The Virtuous Quadrant

07/06/2010 Posted by at 8:43 PM in CSRHUB opinion

Can businesses maximize both their profits and the social benefits they create?  Or, do economic and social profits compete with one another?  100+ years of literature and lore have trained us to believe that businesses can’t optimize both their profits and their social benefits.  From Upton Sinclair (e.g., The Jungle) and Charles Dickens (A Christmas Story), through Erin Brockovich and The Informant!, we have heard of countless examples of horrors that can be caused by corporate greed and money-grubbing. However, a number of people seem to believe that this paradigm can be broken.

A few weeks ago, I attended a Harvard Business School of New York seminar called Green Private Equity: Investing in Our Future that discussed Private Equity’s involvement in encouraging sustainability.  The session was led by Diana Glassman of EBG Capital and the panel included one of McKinsey’s better-known former partners, Carter Bales.
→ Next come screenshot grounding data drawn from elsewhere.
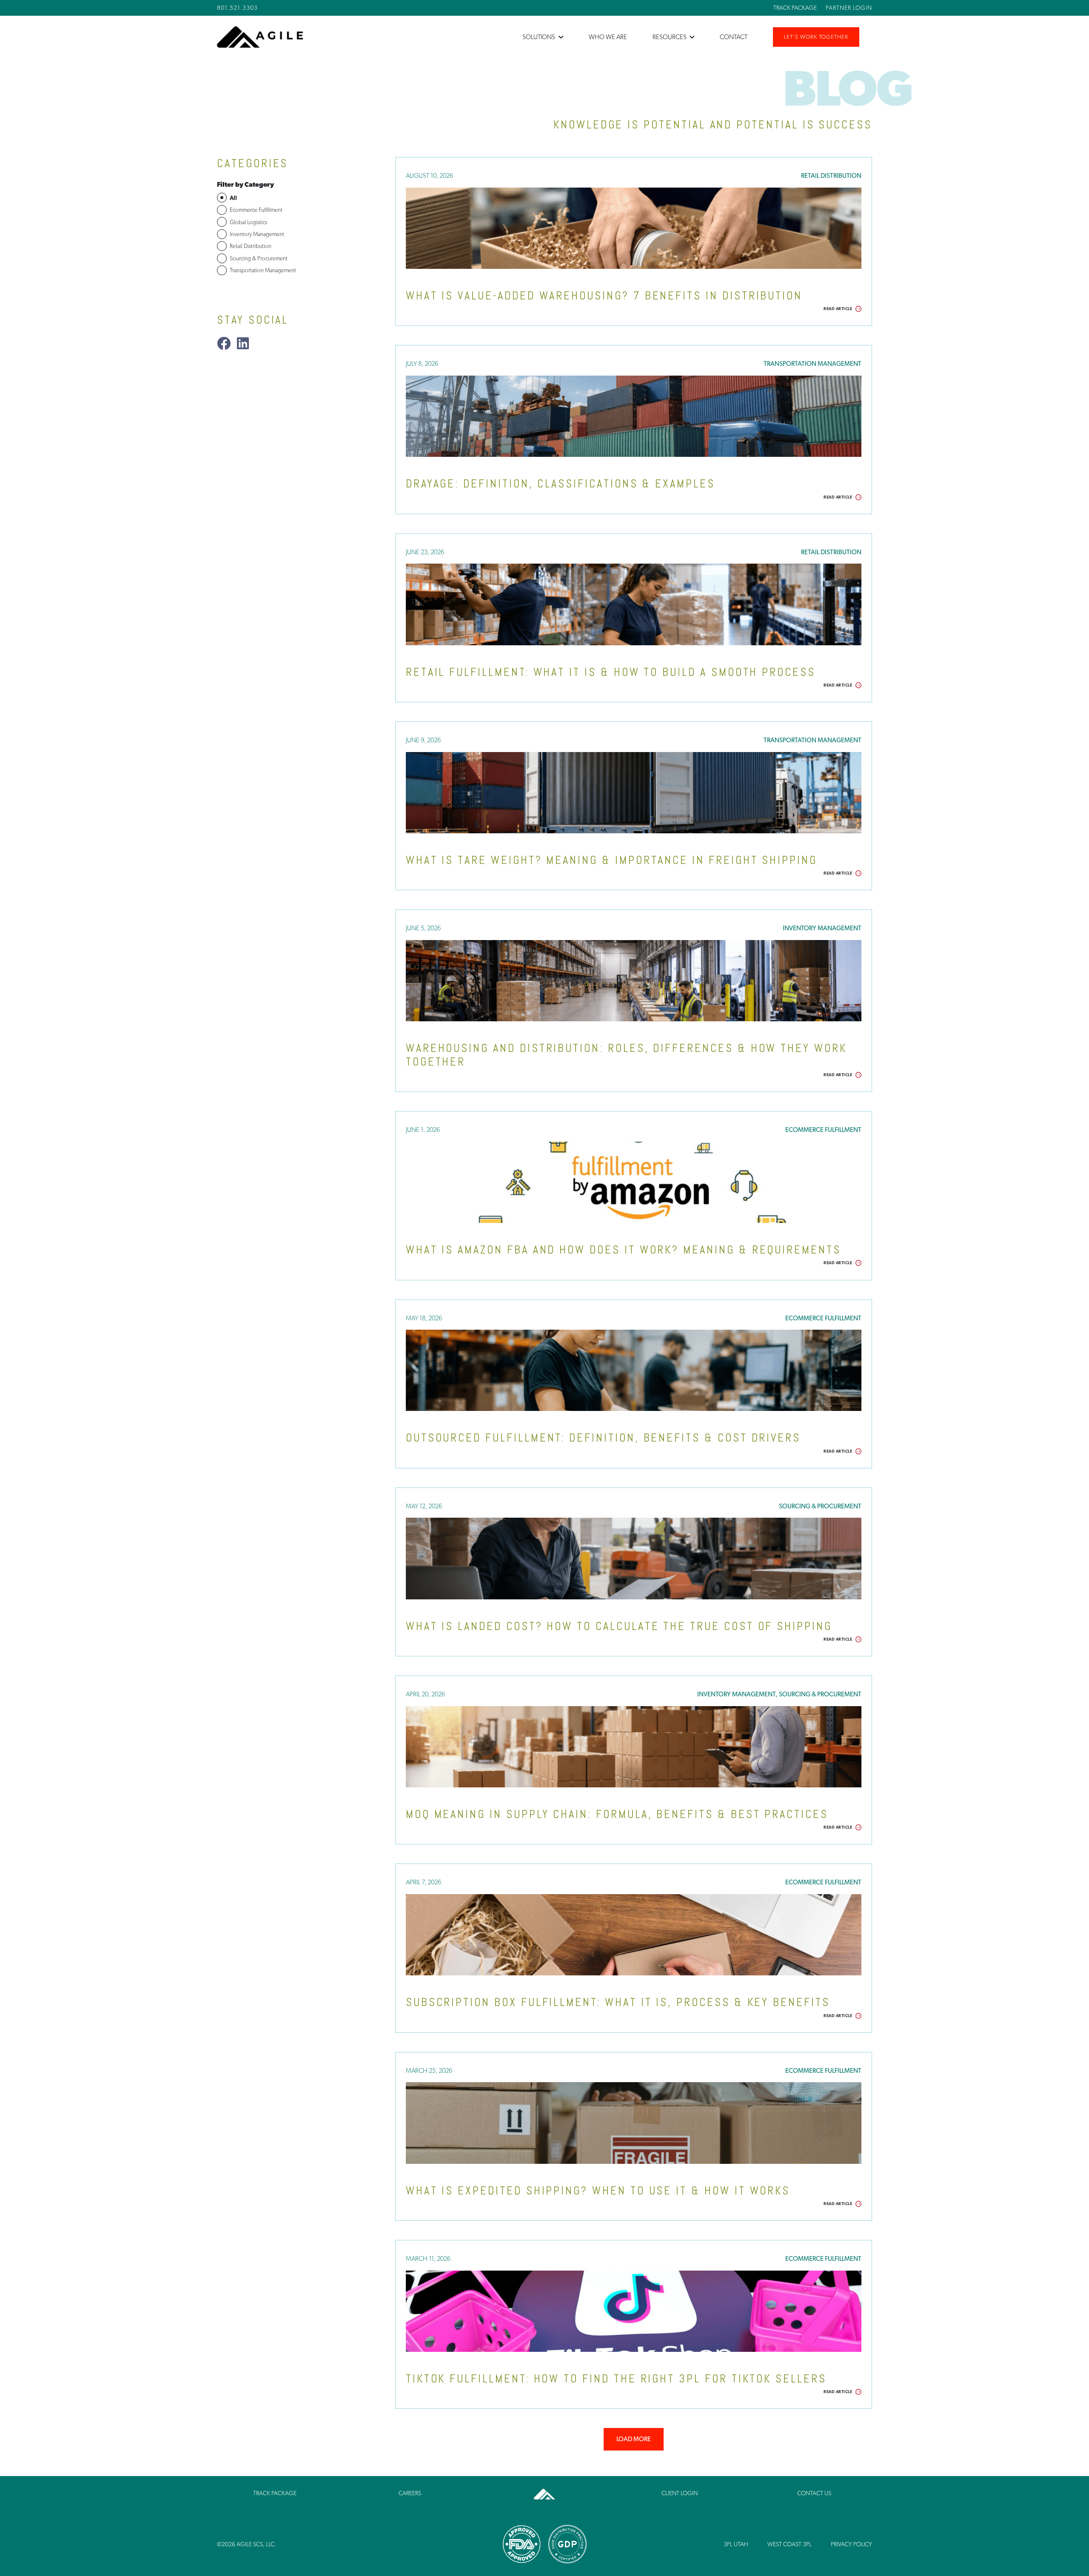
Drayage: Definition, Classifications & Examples (560, 483)
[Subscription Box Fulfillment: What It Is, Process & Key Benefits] (633, 1934)
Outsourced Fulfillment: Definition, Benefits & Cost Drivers (603, 1437)
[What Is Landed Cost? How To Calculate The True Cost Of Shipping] (633, 1558)
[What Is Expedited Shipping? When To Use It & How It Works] (633, 2122)
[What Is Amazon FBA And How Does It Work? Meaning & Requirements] (633, 1182)
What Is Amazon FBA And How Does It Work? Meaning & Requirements (623, 1249)
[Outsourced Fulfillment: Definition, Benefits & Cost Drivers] (633, 1370)
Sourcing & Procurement (820, 1506)
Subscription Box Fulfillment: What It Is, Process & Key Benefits (618, 2002)
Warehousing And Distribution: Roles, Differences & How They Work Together (626, 1055)
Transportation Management (812, 364)
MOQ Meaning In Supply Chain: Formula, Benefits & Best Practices (617, 1814)
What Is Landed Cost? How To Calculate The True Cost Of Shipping (619, 1626)
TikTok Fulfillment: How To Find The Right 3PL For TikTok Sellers (616, 2378)
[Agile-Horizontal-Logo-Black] (260, 37)
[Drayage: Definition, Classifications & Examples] (633, 416)
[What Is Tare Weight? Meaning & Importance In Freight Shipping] (633, 792)
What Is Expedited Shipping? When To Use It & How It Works (598, 2190)
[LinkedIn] (243, 343)
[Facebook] (224, 343)
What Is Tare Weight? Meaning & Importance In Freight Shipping (611, 860)
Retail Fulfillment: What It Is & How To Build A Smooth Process (610, 672)
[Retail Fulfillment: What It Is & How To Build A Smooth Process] (633, 604)
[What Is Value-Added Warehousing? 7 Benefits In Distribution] (633, 228)
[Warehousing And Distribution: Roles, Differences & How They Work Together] (633, 980)
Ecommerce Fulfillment (823, 1130)
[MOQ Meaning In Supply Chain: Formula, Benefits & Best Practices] (633, 1746)
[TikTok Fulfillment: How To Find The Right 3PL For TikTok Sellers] (633, 2311)
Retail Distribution (831, 176)
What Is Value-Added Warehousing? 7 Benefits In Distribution (604, 295)
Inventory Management (822, 928)
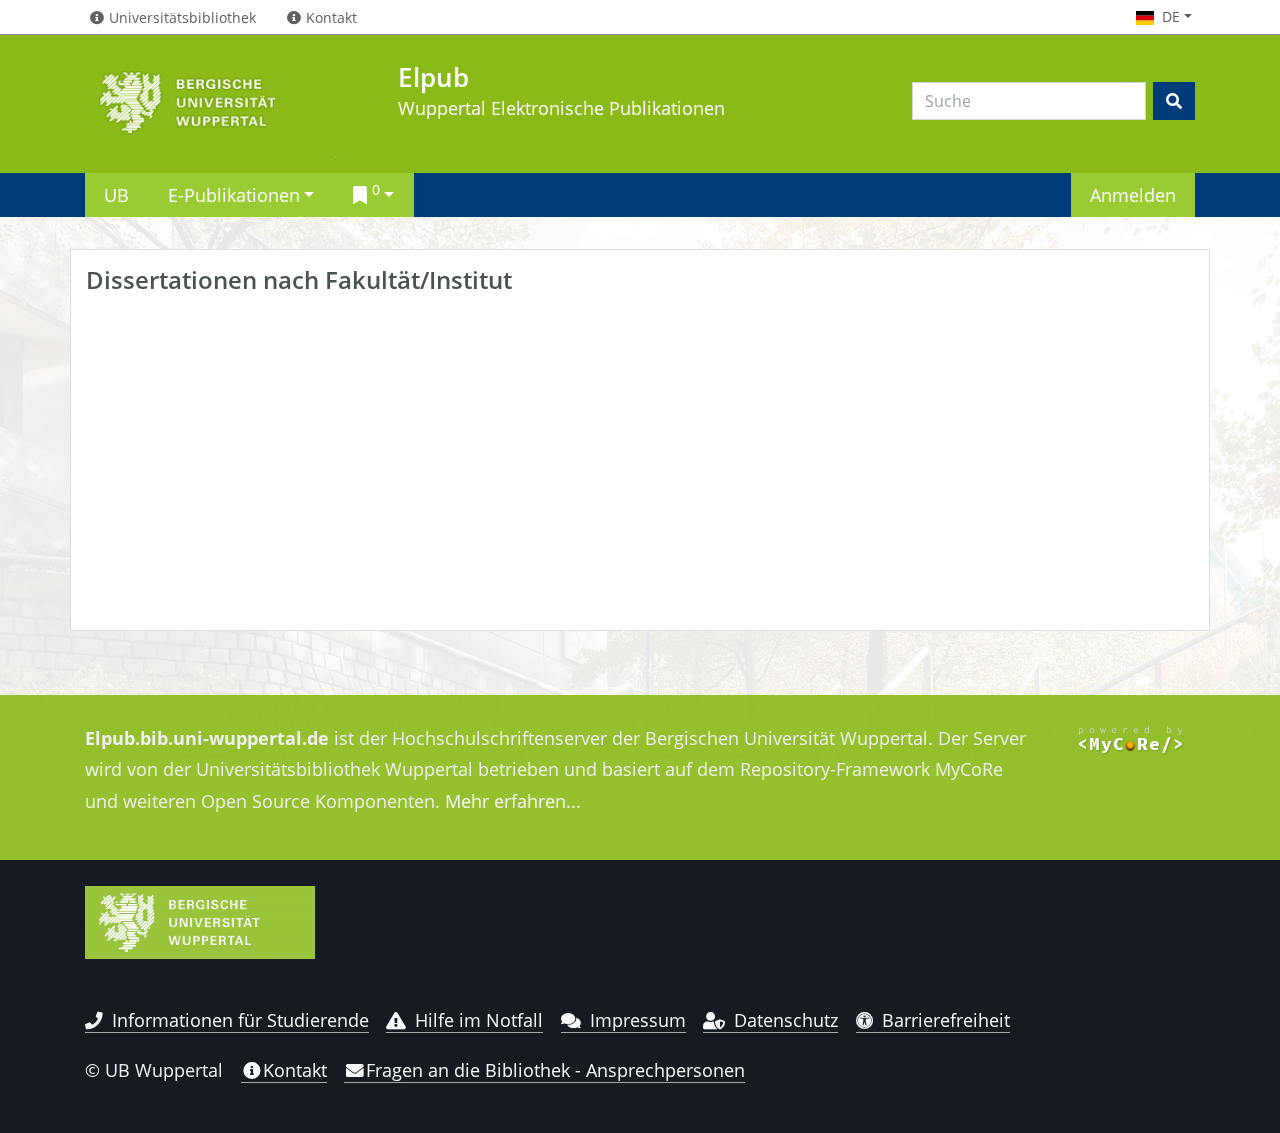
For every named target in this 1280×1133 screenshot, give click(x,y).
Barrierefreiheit (946, 1020)
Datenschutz (786, 1020)
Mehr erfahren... (513, 801)
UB (116, 194)
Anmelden (1133, 194)
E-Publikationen (234, 194)
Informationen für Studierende (240, 1020)
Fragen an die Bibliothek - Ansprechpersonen (555, 1070)
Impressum (638, 1020)
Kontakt (295, 1070)
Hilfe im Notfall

I had known Carter when he was one of the top partners at McKinsey’s New York office.  I reconnected with him recently, when I learned that he had started a PE group targeted on sustainability and energy-efficiency issues called NewWorld Capital Group.  During the talk, Carter referred to the area he works in as “the Virtuous Quadrant.”  He seemed to believe that he could generate above-average returns, by investing in and supporting socially-positive businesses. Virtuous Quadrant Illustration


I came home and researched the term “virtuous quadrant.”  I was pleased to see that the first mention I could find was from a scientific paper on Land Use that was written in 1996 by another old friend of mine from McKinsey, Dr. Alistair (Ali) M. Hanna.  He used the term so casually that I suspect it may have been a term of art within at least the New York office of McKinsey for some time, before this. I’ve now found many mentions of the term, and a number of other articles and papers that support the thesis that lies behind it.  For instance, two Swiss professors, Andreas Georg Scherer and Guido Palazzo, wrote a paper last September that contained references to around two hundred studies that support the view that “Many business firms have started to assume social and political responsibilities that go beyond legal requirements and fill the regulatory vacuum in global governance.”  (They don’t want links to their draft—I assume because it has not been published, yet.)

The Environmental Defense Fund has been spearheading an effort to get private equity firms to integrate CSR issues into their investment practices.  Our friend Greg Andeck at EDF sent me a recent New York Times article about how well KKR had done by encouraging its portfolio companies to set sustainability goals and Carter’s fund seems to be moving ahead well.  So, perhaps we are at a tipping point in how business people think about their role in society—and in what society expects and demands from businesses?  If so, I hope that CSRHUB can play a role in revealing this progress, through the ratings we generate and the information we expose.